With its multiple destructions, Jerusalem became a unique object of veneration—beyond the ordinary veneration afforded an ancient royal city. (I am referring to 586 BCE and 70CE. It was destroyed twice.) Its destructions are the condition for the transformation of the city itself into an object of desire. The city takes on what was originally perhaps attached to the temple; Psalms of pilgrimage give lyrical voice to a longing to “see God,” to “reside in his forecourts forever,” rather than merely to “appear before God” as tersely commanded in the Pentateuch. Originally this language reflects a cultic longing (or the promotion of such longing) attached to the sanctuary and its festivals. With the absence of such a sanctuary and its replacement with mere commemorative shrines (and with the absence of national sovereignty this destruction of the temple signified to the ancient Jews) the semantics of these well known phrases changed and they continue to change.

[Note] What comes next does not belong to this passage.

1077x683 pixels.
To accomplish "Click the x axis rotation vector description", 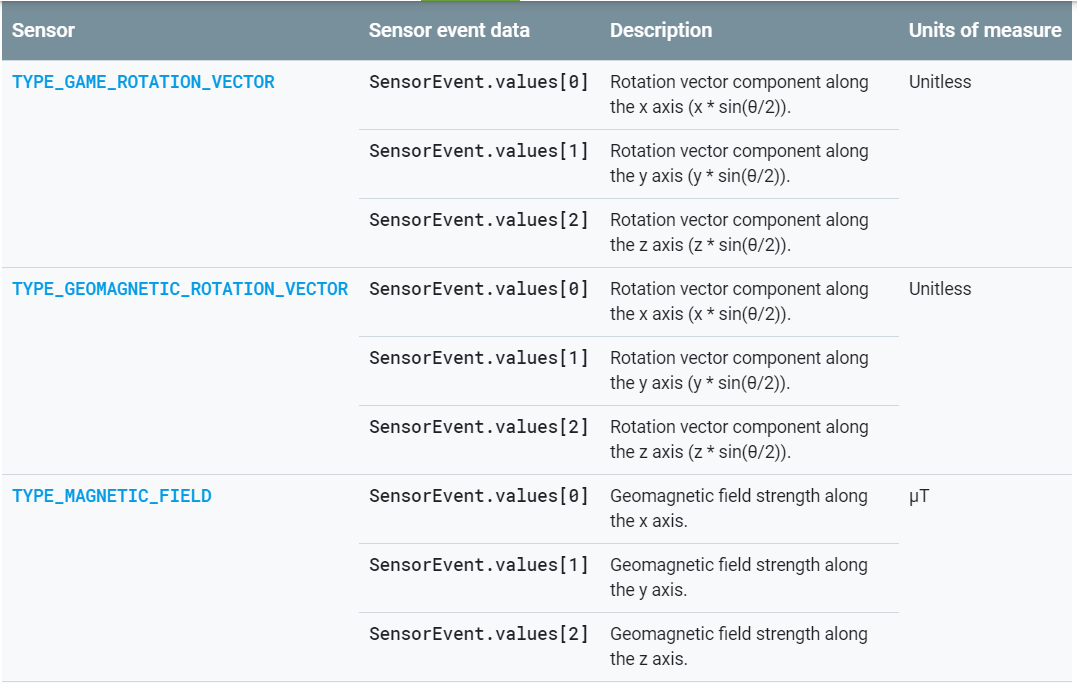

Today we have a new situation. Jews have regained sovereignty, de facto, if not de jure, even in East Jerusalem, but the temple is still absent. For reasons to be parsed and motives to be considered carefully, this absence of the temple has begun to mean something new and different today. It has certainly fuelled a reinvestment in realistic projects of preparation for the imminent reinauguration of a building that only exists in the scriptural imagination of a few. What was, until recently, a devotion to the ruins of the temple (over the last centuries focusing on the Western or Wailing Wall) has, since 1967, turned into a devotion to making arrangements for the imminent rebuilding of the temple. Secular Zionism does not know of such anticipations. This is the difference between secular and religious Zionism. Where secular Zionism seems to have fulfilled itself in the heroic act of capturing Jerusalem (and has been celebrating in Tel Aviv ever since), religious Zionism captivates the imagination of those who feel that the establishment of a state was merely, in the words of Rav Kook, “the beginng of redemption.” To escape the ennui of the new Israeli materialism and to justify the continued contest with Palestinian nationalism, religious Zionism can plausibly claim that essential work remains to be done.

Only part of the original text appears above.